» Task statement
Return, word for word, the line containing "Aceptar (188, 903)" and every line after it through the last line of the records below.

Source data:
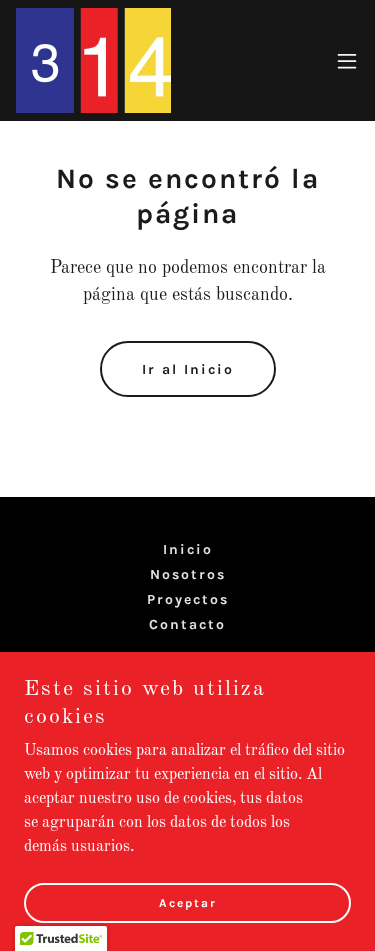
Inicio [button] (188, 549)
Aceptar (188, 903)
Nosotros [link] (188, 574)
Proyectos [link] (188, 599)
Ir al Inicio (188, 369)
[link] (93, 60)
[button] (347, 61)
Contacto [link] (187, 624)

» Output below
Aceptar (188, 903)
Nosotros [link] (188, 574)
Proyectos [link] (188, 599)
Ir al Inicio (188, 369)
[link] (93, 60)
[button] (347, 61)
Contacto [link] (187, 624)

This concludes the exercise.